The Z03 project is the central part of the TRR 241, as it represents an indispensable interface between (immuno)biological and clinical information in inflammatory bowel diseases (IBD). The Z03 project developed an integrated platform that merges large scale omic-datasets from IBD patients with corresponding clinical disease status: the IBDome. The IBDome fosters translational research activities within this CRC and will allow the conceptional integration of the clinical impact on the analyzed immune-epithelial crosstalk in IBD. The database is realized on a platform. The data management hereby is done in accordance with the requirements of the EU General Data Protection Regulation and Good Scientific Practice.
The IBDome was populated in a step-wise approach: First, already existing tissue banks in Erlangen and Berlin were harmonized in their respective set-ups and recording of the clinical data was standardized. This was expanded to the structured sampling of tissues (blood, biopsie, resectates) and fecal samples. A first set of deep profiling data generated using cutting-edge technologies on a specified exemplary patient cohort including controls was analysed. This cohort consists of Crohn´s disease patients with active and inactive terminal ileitis and respective controls. The data consist of biomedical information derived from comprehensive molecular characterization of collected intestinal tissue, peripheral blood and stool using RNA sequencing, exome sequencing, 16s microbiome sequencing, mass cytometry (cytometry by time of flight; CyTOF), and histopathology. The integrated biomolecular, imaging, and clinical data (disease phenotype, disease activity, medication, complications) are available through a web-based front-end to all researchers within this CRC in order to enable further exploration of the data and generation of testable hypotheses. We envision to further develop the IBDome to a reference database for IBD during the course of the project, which will be populated with a large number of patient samples analyzed using both, deep and broad profiling. Additional cohorts are included (e.g., Crohn´s colitis, left-sided colitis, proctitis).
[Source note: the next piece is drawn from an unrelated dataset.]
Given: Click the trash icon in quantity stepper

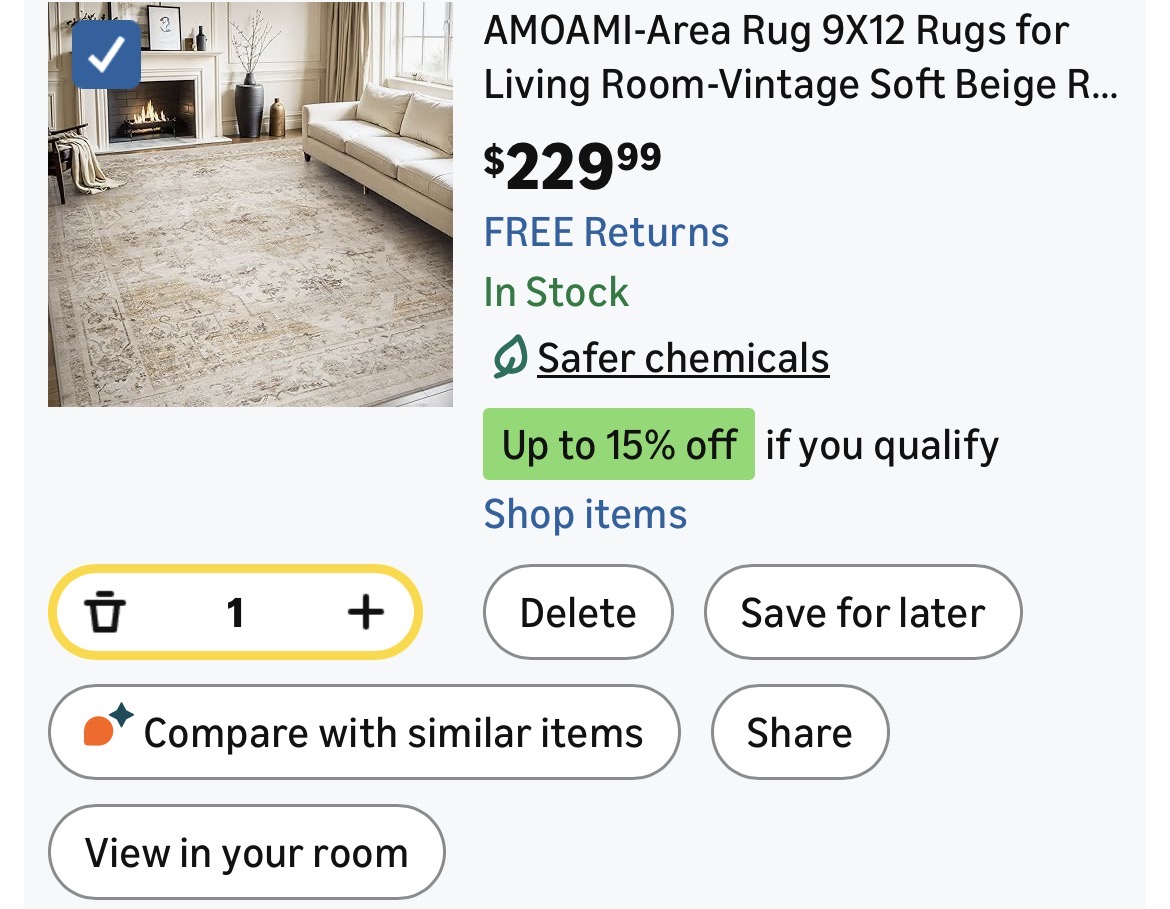Looking at the screenshot, I should (105, 612).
Hence, we will provide a central resource platform not only for for the TRR 241 but also for the scientific community and thereby strengthen translational research and enable novel insights into IBD pathogenesis and ultimately the discovery of novel therapeutic strategies.

Ulcerative colitis (UC) and Crohn´s disease (CD) are the main forms of inflammatory bowel diseases. The optimal therapy depends on the diagnosis and on the follow-up. Especially in CD, magnetic resonance imaging (MRI) is the today’s technique of choice providing information about extraluminal complications and extraintestinal manifestations. Complications like fibrosis, scarring and stenosis are caused by massive remodeling of the extracellular matrix (ECM). The early prediction of deleterious ECM accumulation remains challenging in monitoring disease progress and in developing strategies for personalized treatment.
TP B06 is going to develop novel strategies addressing the ECM as integral part of the immediate surrounding for and modulated by immune cells in intestinal inflammation.
Addressing the effect of immune cells on ECM remodeling in CD, the TP B06 aims to elucidate in vivo accessible glucosaminoglycans (GAG) within the ECM that mark processes involved either in intestinal inflammation or in ECM remodeling. In-vivo imaging in mouse models combined with endoscopy and histology also in human CD will uncover distinct patterns of composition and distribution of GAG in intestinal inflammation and ECM accumulation. In the long run, GAG-related criteria will help to establish non-invasive procedures to early predict complications in CD and to suggest treatment options targeting harmful ECM to rationalize individual CD treatment. Using relevant mouse models of intestinal inflammation and comparison to human diseases, TP B06 will complete the following work program:

(1) Detection of intravenously applied VSOP in vivo, ex vivo and in situ in various tissues of mouse models of intestinal inflammation and fibrosis in correlation to the ECM, viscoelastic properties and immune cells including the crosstalk of immune cells and the ECM.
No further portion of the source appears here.